[TEKS YANG DIBERIKAN]:
^^^^

Masjid Jamik Sultan Nata adalah sebuah masjid bersejarah di Provinsi Kalimantan Barat, Indonesia, yang terletak di kompleks Istana
Al Mukarrammah Sintang, tepatnya di Kampung Kapuas
Kiri Hilir, Kabupaten Sintang. Pendirian masjid ini diprakarsai Pangeran Tunggal setelah
naik tahta menggantikan Pangeran Agung (Sultan Sintang ke-17). Pada masa
pemerintahannya, Islam berkembang sangat pesat. Pendirian tempat ibadah pun
semakin mendesak. Masjid inilah yang menjadi cikal bakal Masjid Jami Sultan
Nata Sintang.
Pembangunan
masjid ini tidak terlepas dari penyebaran agama Islam yang terjadi di Kota Sintang. Sejak masa pemerintahan Pengeran Agung, agama Islam telah
dianut oleh raja dan kerabat Kerajaan Sintang yang menggantikan agama sebelumnya, agama Hindu. Sejak saat
itu, sistem pemerintahan kerajaan sintang lambat laun mengalami perubahan
menjadi kesultanan Islam. Pada periode pemerintahan berikutnya, pada masa
Pangeran Tunggal (anak Pangeran Agung), kebutuhan akan masjid terasa makin
mendesak. Hal ini tak lepas dari meningkatnya jumlah penganut agama Islam di
sekitar istana. Pangeran Tunggal lalu mendirikan sebuah masjid sederhana dengan
kapasitas sekitar 50 orang. Masjid inilah yang kemudian menjadi cikal bakal
Masjid Jamik Sultan Nata Sintang. Dari konstruksi awal masjid yang dibangun
oleh Pangeran Tunggal, Sultan
Nata kemudian melakukan perbaikan dan
perluasan masjid pada tahun 1672 M. Sultan Nata adalah raja yang menggunakan gelar
"sultan" untuk pertama kalinya dalam sejarah Kerajaan Sintang pada
masa sebelumnya (masa Hindu), gelar raja masih menggunakan sebutan Abang,
Pangeran, atau Raden. Sesuai nama pendirinya, maka masjid ini
kemudian diresmikan oleh Pemerintah Kabupaten Sintang dengan nama Masjid Jamik
Sultan Nata Sintang pada tahun 1987.
Masjid
Sultan Nata menggunakan arsitektur rumah panggung khas pesisir sungai. Konstruksi bangunan masjid seluruhnya terbuat dari kayu.
Pondasi, rangka bangunan, balok gelegar, penutup atap, dan papan lantai terbuat
dari kayu belian. Masjid Sultan Nata sebetulnya telah mengalami beberapa kali
renovasi, namun delapan tiang penyangga yang terbuat dari kayu belian tetap
dipertahankan sesuai aslinya hingga saat ini. Tiang berupa kayu silinder
setinggi lebih dari 10 meter tersebut tetap berdiri kokoh meski usianya telah
melampaui tiga abad. Ada cerita berbalut mistik ihwal tiang penyangga ini.
Sekitar tahun 1997, ketika Sungai Kapuas surut, muncul sumber air dari salah
satu tiang penyangga yang konon dapat memberi kesembuhan, sehingga masyarakat
berbondong-bondong untuk meminumnya. Namun sayang, saat ini, sumber air itu
telah ditutup.

^^^^

[DAFTAR TUGAS]:
**a.** Sebutkan semua bagian bangunan masjid yang menurut teks tentang Masjid Jamik Sultan Nata terbuat dari kayu belian.
**b.** Tampilkan tanpa perubahan bagian teks tentang Masjid Jamik Sultan Nata dari "Pondasi, rangka bangunan, balok" sampai "tiang penyangga ini.".

[DATA TERSIMPAN]:
^^^^

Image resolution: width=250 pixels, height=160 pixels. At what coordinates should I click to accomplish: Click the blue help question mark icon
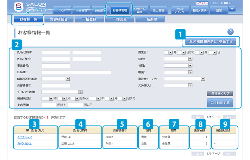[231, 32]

^^^^

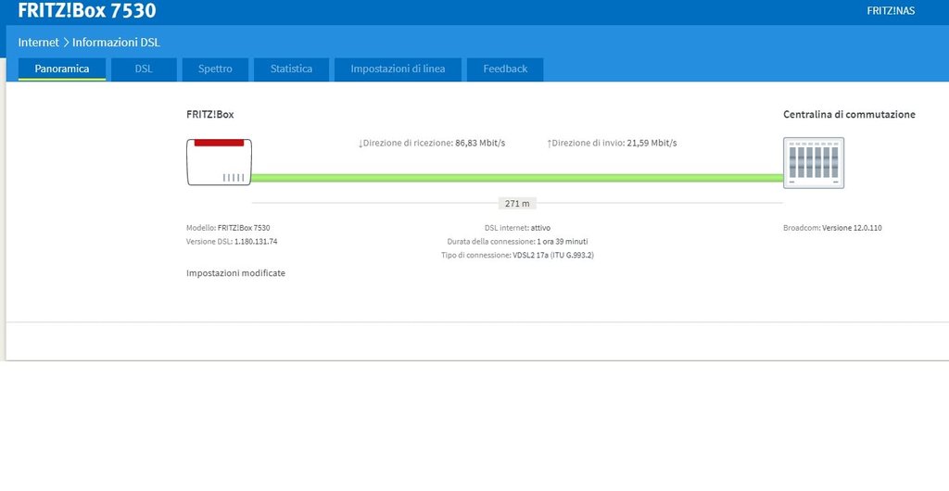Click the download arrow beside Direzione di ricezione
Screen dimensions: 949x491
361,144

^^^^

[PENYELESAIAN SOAL]:
**a.**
- Pondasi
- Rangka bangunan
- Balok gelegar
- Penutup atap
- Papan lantai
- Delapan tiang penyangga

**b.**
Pondasi, rangka bangunan, balok gelegar, penutup atap, dan papan lantai terbuat
dari kayu belian. Masjid Sultan Nata sebetulnya telah mengalami beberapa kali
renovasi, namun delapan tiang penyangga yang terbuat dari kayu belian tetap
dipertahankan sesuai aslinya hingga saat ini. Tiang berupa kayu silinder
setinggi lebih dari 10 meter tersebut tetap berdiri kokoh meski usianya telah
melampaui tiga abad. Ada cerita berbalut mistik ihwal tiang penyangga ini.